Your task is to copy each line of the material that includes "back".

#### Data for this task
----------

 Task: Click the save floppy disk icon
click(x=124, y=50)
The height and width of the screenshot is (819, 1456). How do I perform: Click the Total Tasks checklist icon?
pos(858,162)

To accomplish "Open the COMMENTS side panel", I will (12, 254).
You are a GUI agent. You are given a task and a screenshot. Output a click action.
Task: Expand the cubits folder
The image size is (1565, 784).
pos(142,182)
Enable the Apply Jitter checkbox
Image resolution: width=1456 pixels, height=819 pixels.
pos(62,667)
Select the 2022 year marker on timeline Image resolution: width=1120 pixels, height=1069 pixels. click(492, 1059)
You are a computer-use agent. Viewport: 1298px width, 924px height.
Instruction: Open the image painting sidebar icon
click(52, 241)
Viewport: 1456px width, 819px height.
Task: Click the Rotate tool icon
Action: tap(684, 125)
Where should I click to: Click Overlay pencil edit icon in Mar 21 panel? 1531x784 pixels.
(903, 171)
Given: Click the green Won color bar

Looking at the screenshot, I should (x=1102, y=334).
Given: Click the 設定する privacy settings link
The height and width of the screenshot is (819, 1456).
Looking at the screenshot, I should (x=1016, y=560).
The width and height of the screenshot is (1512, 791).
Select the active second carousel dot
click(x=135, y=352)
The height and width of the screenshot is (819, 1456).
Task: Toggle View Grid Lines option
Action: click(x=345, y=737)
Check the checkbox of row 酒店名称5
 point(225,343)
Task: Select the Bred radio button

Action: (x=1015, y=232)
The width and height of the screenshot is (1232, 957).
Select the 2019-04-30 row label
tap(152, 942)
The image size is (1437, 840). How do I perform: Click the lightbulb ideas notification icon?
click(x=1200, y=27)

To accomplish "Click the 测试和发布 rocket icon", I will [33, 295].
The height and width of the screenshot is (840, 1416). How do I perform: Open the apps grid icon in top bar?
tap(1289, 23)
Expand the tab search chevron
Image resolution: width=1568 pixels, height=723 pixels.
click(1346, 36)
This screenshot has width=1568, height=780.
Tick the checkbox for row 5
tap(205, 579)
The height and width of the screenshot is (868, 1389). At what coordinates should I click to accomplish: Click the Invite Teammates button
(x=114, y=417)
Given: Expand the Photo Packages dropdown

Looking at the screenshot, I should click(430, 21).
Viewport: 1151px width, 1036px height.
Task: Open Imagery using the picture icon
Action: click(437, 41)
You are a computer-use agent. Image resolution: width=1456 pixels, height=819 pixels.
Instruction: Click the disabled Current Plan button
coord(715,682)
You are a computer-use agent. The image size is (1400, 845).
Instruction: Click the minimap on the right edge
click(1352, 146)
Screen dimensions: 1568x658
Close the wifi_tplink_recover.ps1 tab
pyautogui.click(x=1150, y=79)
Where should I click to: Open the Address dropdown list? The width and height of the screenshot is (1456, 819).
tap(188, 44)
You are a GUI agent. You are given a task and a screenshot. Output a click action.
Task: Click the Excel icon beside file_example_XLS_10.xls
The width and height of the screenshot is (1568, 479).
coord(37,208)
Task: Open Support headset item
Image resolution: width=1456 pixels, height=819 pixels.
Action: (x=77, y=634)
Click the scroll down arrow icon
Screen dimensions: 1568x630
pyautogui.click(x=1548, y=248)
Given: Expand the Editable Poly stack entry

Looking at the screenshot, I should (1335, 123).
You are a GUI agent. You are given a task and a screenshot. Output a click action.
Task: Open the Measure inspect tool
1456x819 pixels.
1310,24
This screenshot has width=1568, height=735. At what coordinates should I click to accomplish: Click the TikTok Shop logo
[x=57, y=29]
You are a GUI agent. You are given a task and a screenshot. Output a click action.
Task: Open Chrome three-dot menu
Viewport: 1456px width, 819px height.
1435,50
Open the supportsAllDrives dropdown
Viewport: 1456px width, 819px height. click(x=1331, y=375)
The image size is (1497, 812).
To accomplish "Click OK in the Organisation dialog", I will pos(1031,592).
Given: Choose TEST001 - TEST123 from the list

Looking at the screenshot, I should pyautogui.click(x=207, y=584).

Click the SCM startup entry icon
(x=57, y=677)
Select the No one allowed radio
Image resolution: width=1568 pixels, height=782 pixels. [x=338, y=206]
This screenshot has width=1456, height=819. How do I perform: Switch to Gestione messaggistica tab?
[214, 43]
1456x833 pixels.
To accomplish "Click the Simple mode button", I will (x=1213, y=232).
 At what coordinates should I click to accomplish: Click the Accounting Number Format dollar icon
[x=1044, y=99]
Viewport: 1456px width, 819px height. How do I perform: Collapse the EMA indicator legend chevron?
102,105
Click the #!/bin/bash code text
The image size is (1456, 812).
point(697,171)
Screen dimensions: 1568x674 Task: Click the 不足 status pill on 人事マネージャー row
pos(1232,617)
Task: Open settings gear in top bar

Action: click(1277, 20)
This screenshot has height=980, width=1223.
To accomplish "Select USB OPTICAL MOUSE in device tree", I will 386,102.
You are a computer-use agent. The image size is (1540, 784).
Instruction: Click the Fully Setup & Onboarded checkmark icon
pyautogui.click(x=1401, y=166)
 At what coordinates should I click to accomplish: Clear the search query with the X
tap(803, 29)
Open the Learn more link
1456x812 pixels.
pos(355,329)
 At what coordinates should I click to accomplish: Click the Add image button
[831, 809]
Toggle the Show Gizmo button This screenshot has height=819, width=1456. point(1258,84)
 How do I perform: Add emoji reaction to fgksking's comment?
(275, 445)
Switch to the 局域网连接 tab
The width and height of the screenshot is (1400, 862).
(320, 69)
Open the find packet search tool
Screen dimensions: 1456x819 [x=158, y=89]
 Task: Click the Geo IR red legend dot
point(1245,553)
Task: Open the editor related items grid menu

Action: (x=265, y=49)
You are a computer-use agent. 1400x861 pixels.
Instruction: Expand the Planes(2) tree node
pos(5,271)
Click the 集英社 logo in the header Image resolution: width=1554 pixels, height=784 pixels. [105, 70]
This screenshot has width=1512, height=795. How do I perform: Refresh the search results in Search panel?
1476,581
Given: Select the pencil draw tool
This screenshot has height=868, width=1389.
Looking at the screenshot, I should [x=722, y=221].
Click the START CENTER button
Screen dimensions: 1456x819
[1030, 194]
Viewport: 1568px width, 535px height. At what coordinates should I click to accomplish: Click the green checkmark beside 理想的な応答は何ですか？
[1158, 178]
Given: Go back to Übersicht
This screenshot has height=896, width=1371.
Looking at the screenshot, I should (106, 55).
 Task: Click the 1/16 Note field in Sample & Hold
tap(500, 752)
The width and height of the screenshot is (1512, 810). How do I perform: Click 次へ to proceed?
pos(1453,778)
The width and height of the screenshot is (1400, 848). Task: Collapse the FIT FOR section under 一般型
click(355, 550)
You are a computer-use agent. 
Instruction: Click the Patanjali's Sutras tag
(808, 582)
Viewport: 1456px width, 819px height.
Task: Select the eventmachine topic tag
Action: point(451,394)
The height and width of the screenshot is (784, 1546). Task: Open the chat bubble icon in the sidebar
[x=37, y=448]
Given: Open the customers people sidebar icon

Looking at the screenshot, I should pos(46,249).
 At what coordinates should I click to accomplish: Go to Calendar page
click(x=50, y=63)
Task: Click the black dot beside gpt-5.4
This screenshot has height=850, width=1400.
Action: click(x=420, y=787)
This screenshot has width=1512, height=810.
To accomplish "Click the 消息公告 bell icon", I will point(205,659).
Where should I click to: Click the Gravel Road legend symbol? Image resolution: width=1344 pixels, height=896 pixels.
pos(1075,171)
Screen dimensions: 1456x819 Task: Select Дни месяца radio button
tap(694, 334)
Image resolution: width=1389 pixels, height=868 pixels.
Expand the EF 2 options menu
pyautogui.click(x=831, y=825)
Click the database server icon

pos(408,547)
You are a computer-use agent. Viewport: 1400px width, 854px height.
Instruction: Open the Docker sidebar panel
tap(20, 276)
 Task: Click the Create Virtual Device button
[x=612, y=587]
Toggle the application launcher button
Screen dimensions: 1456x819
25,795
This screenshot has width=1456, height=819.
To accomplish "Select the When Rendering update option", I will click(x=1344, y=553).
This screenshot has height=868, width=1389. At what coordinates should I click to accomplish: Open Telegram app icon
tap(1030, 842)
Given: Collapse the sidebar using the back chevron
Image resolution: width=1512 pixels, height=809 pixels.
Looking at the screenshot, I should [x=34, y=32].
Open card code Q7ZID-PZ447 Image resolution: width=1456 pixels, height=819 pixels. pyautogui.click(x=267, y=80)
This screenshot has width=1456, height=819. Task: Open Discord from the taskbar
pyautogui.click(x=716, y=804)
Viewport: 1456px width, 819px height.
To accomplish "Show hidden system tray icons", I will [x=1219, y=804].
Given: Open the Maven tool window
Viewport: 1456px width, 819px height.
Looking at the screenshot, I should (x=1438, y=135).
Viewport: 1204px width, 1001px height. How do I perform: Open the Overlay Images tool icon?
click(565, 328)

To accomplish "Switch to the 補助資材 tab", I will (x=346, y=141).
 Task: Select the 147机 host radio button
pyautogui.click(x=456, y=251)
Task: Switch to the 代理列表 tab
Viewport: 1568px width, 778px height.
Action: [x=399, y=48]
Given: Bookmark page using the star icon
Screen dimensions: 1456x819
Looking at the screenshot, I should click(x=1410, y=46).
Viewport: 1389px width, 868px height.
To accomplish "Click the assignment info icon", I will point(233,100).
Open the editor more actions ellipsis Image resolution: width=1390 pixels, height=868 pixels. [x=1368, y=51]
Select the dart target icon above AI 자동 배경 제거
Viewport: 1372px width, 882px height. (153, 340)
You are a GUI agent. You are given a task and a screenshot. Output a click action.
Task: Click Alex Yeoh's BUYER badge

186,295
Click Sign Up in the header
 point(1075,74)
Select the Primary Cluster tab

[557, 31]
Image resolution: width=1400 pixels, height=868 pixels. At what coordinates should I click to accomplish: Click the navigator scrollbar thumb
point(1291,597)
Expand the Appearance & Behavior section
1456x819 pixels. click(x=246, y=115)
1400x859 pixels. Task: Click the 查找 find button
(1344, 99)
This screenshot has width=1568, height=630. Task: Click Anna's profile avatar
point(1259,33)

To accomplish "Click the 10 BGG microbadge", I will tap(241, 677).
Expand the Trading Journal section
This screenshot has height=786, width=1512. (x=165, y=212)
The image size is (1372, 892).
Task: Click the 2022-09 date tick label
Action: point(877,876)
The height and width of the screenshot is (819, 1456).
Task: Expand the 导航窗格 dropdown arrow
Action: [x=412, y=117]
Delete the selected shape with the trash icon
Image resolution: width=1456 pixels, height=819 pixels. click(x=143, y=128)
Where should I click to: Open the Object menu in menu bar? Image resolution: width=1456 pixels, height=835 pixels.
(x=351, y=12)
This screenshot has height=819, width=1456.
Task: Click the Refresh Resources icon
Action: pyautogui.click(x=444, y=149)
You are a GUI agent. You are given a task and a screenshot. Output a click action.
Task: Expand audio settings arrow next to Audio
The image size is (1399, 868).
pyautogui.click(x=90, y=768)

----------

#### Answer below
Given: Go back to Übersicht
Given: Collapse the sidebar using the back chevron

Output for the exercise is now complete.